Pantauan linimasa membuat saya ingin bicara tentang ujian Nasional. Terima kasih kepada Twitter, saya bisa bertemu dan saling berkomentar tentang pendidikan di dunia maya dengan orang-orang yang sangat saya hormati karena kepedulian mereka terhadap pendidikan di Indonesia. Sebut saja @kreshna (pendiri Bincang Edukasi), @iwanpranoto (Profesor Matematika ITB), dan @bukik (pendiri Indonesia Bercerita dan Teman Takita). Dari merekalah mata saya mulai terbuka, bahwa ada yang salah dengan pendidikan Indonesia. Dimulai dari fokus pengajaran yang hanya menghapal, bukan penalaran, sampai mengenai Ujian Nasional.

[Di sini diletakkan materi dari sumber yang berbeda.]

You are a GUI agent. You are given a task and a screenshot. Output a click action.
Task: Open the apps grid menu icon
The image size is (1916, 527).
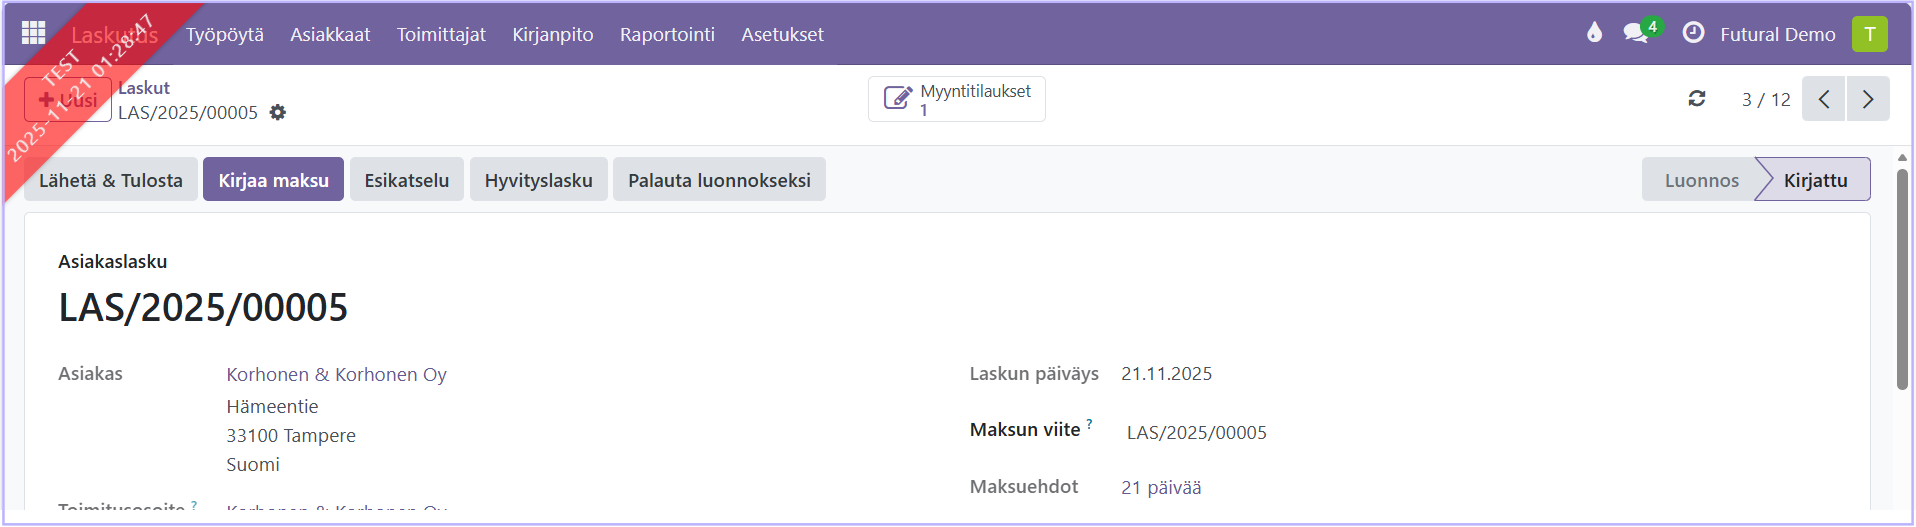click(33, 33)
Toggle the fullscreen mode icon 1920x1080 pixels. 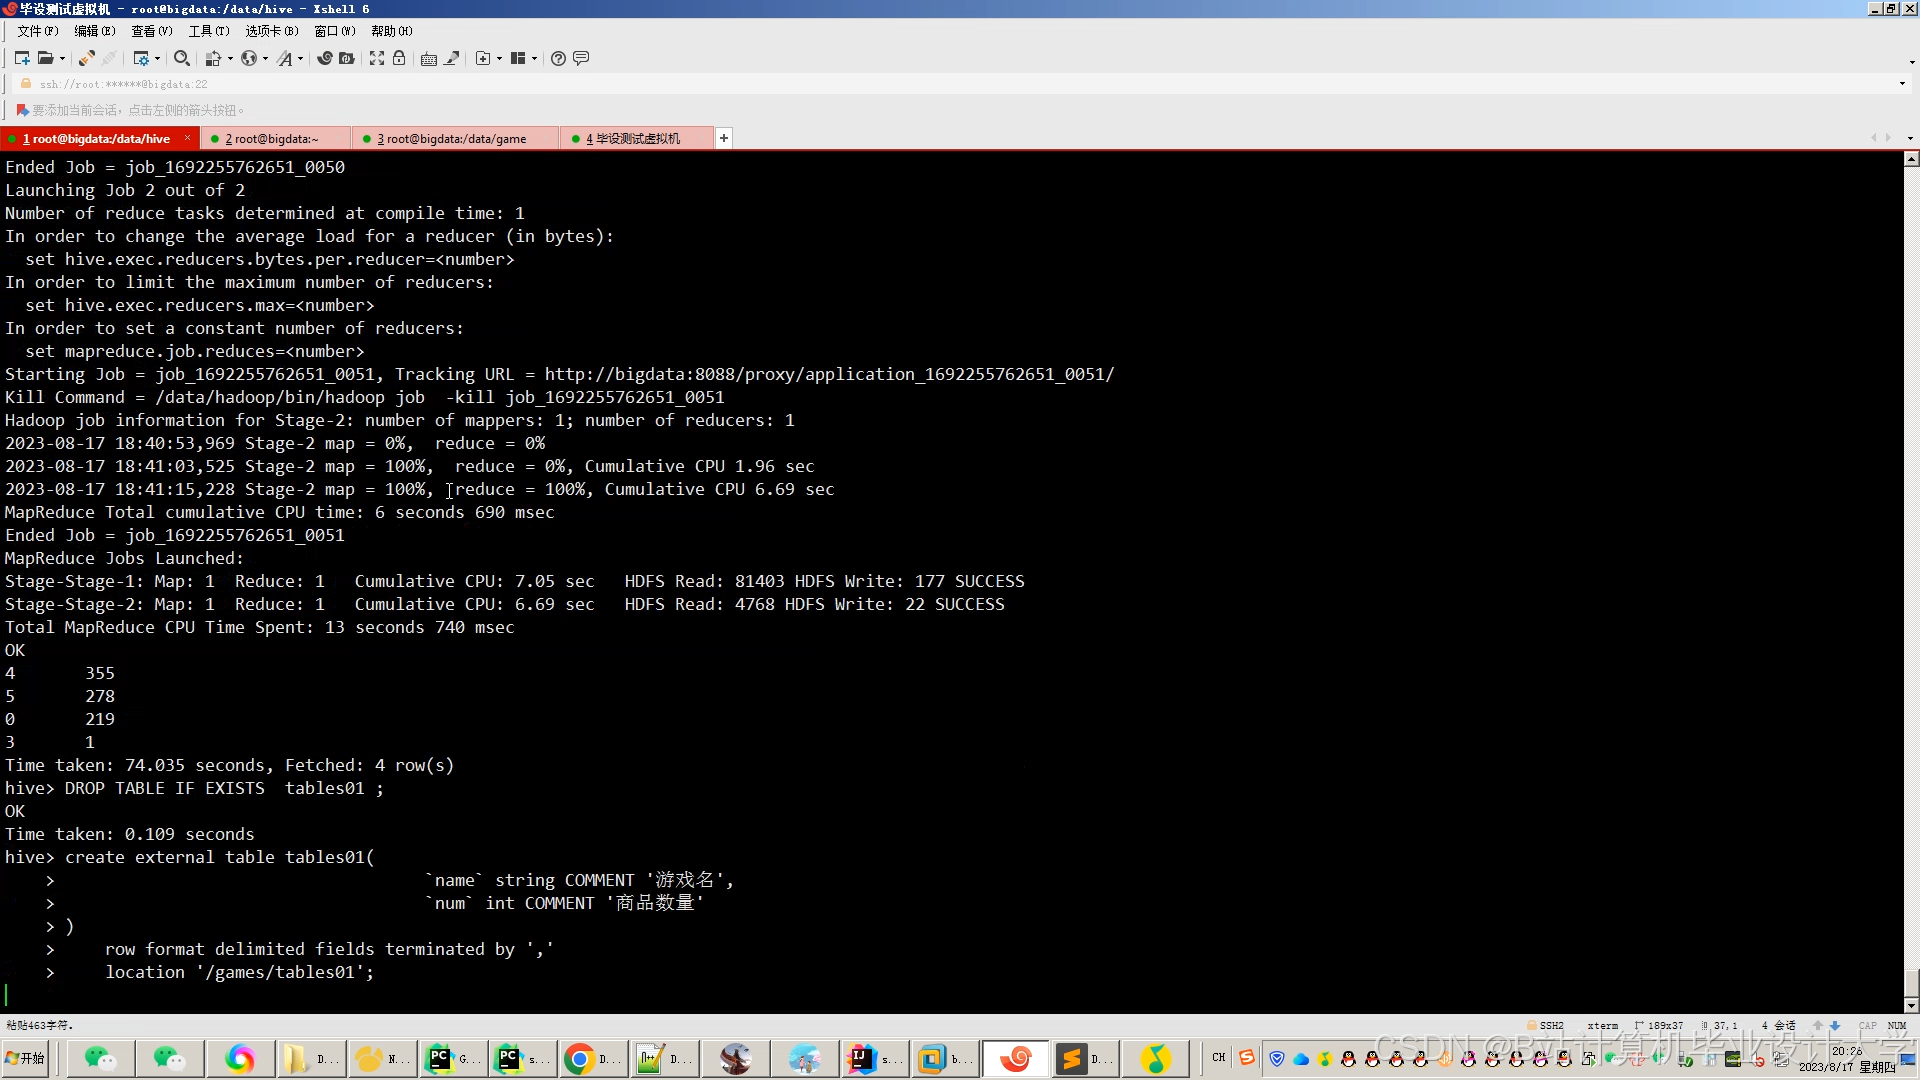pyautogui.click(x=377, y=59)
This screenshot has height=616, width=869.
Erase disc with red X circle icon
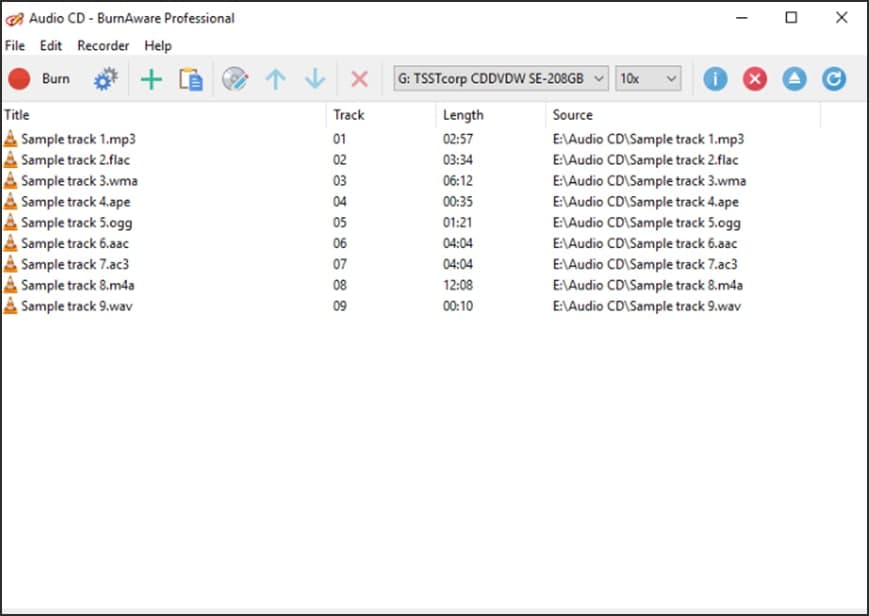point(755,79)
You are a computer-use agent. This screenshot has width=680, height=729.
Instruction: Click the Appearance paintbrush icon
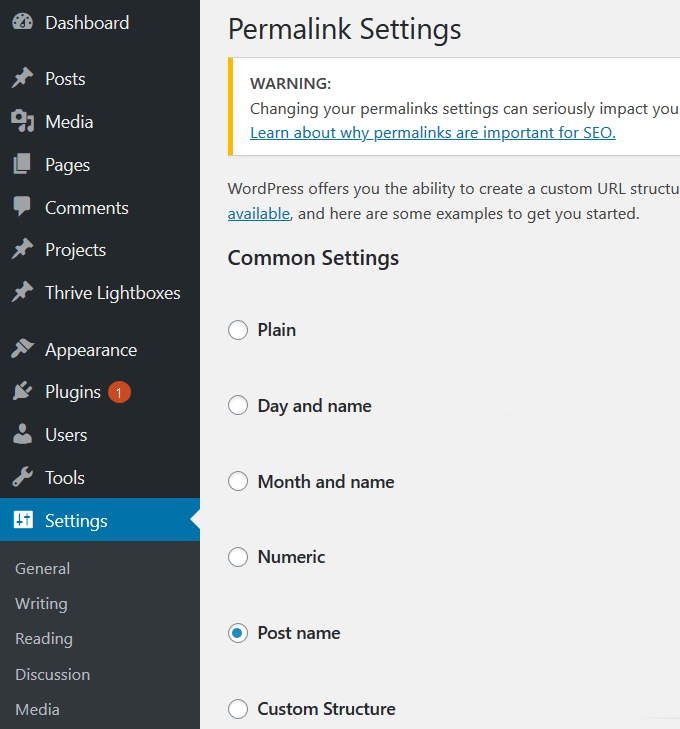click(22, 350)
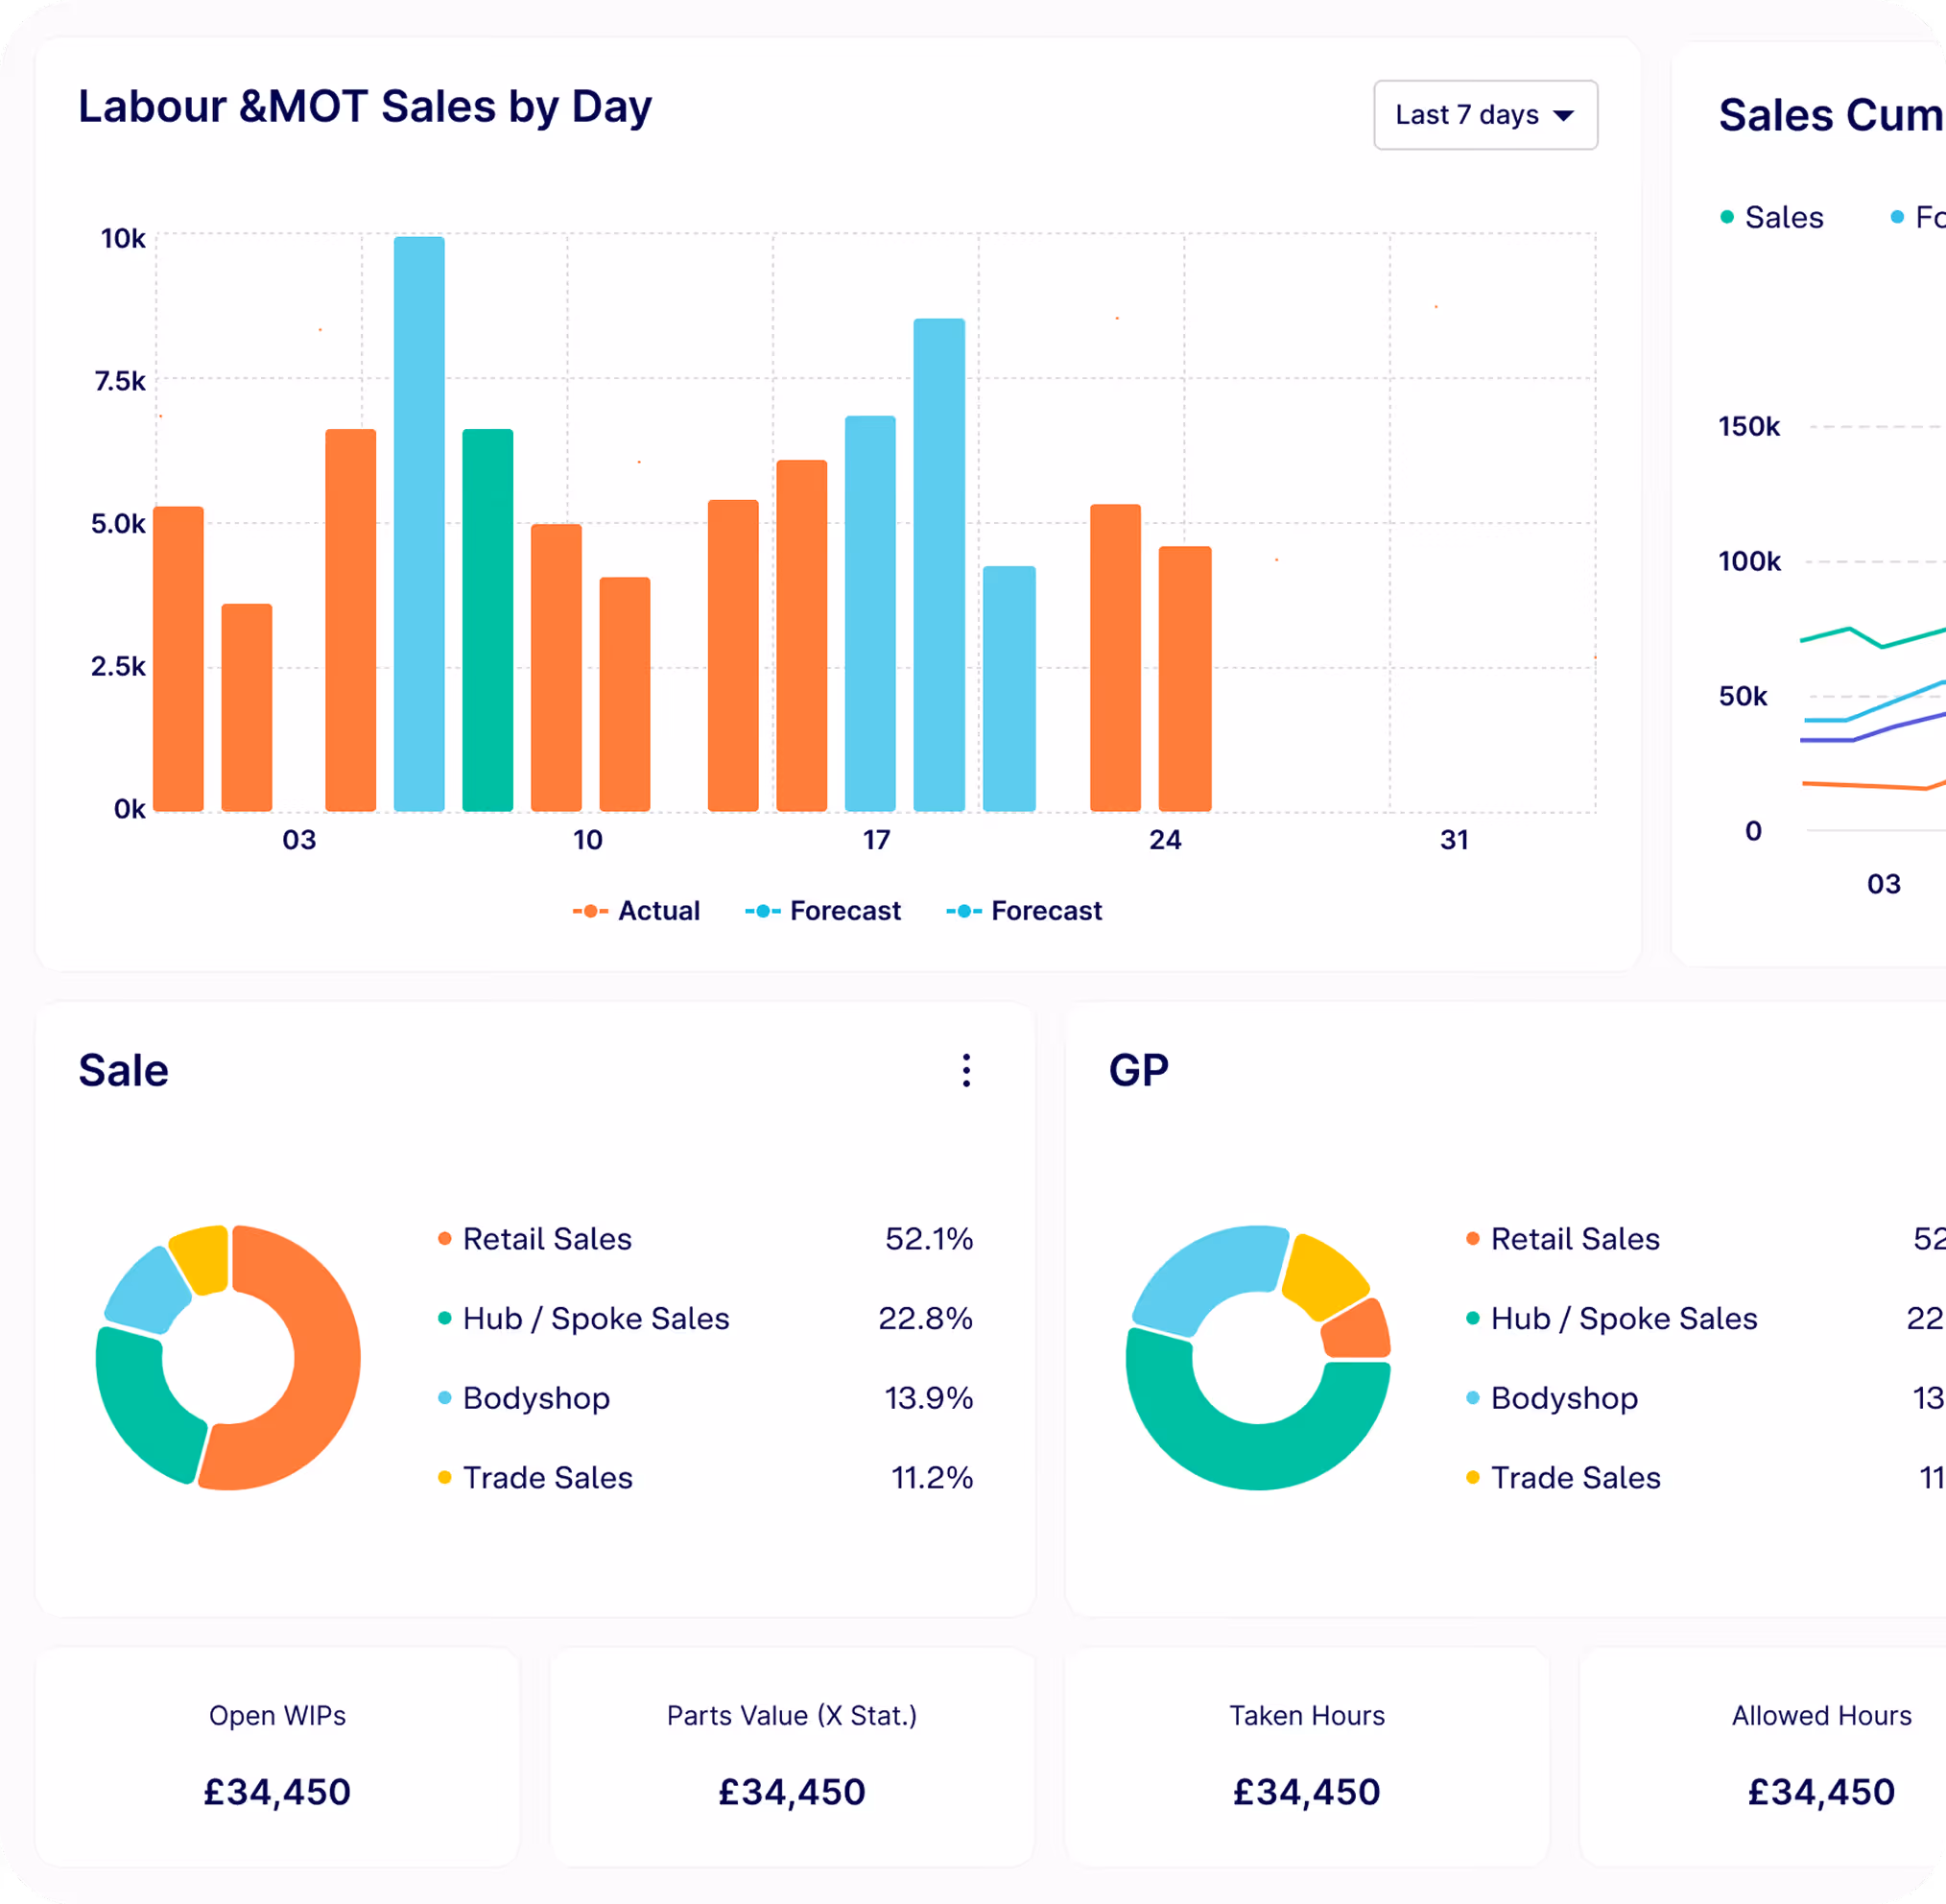The width and height of the screenshot is (1946, 1904).
Task: Select Bodyshop legend entry in Sale card
Action: 536,1398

Saya memang seorang guru tapi selama beberapa tahun saya mengajar anak berkebutuhan khusus. Saya tanpa sadar, tidak ambil pusing soal gejolak pendidikan Nasional mengingat sepanjang saya menjadi guru untuk anak berkebutuhan khusus, saya tidak pernah bersentuhan dengan Kurikulum Nasional. Disinilah saya berterimakasih kepada jejaring sosial dunia maya seperti Twitter yang benar-benar membuka mata saya untuk melakukan sesuatu.
Sudah lama saya memang bercita-cita agar anak saya nanti home-schooling saja. Niat saya itu mulai saya rintis dengan secara aktif mencari ilmu soal yang satu ini (ikut webinar, studi banding ke Finlandia, dan melestarikan lagu anak-anak) . Mengapa saya tidak tertarik memasukkan anak saya ke sekolah biasa ? Karena buat saya, anak-anak haruslah digali potensinya, ditantang kreativitasnya, diajak berpikir kritis, bukan cuma sekedar menghapal dan bangga mendapatkan 100% hanya kemampuan menghapalnya.
Saya tidak mau anak saya setiap kali diberi kertas gambar, yang hanya bisa dia buat adalah gunung dan sawahnya. Saya sudah cukup mengelus dada, setiap kali saya berdiri di depan kelas, entah itu dengan mahasiswa UI, murid les, atau murid sekolah minggu, mereka begitu berhati-hati mengutarakan opini tiap diskusi. Itu bukan salah mereka. Itu salah sistem pendidikan kita, yang begitu mengatur jawaban anak.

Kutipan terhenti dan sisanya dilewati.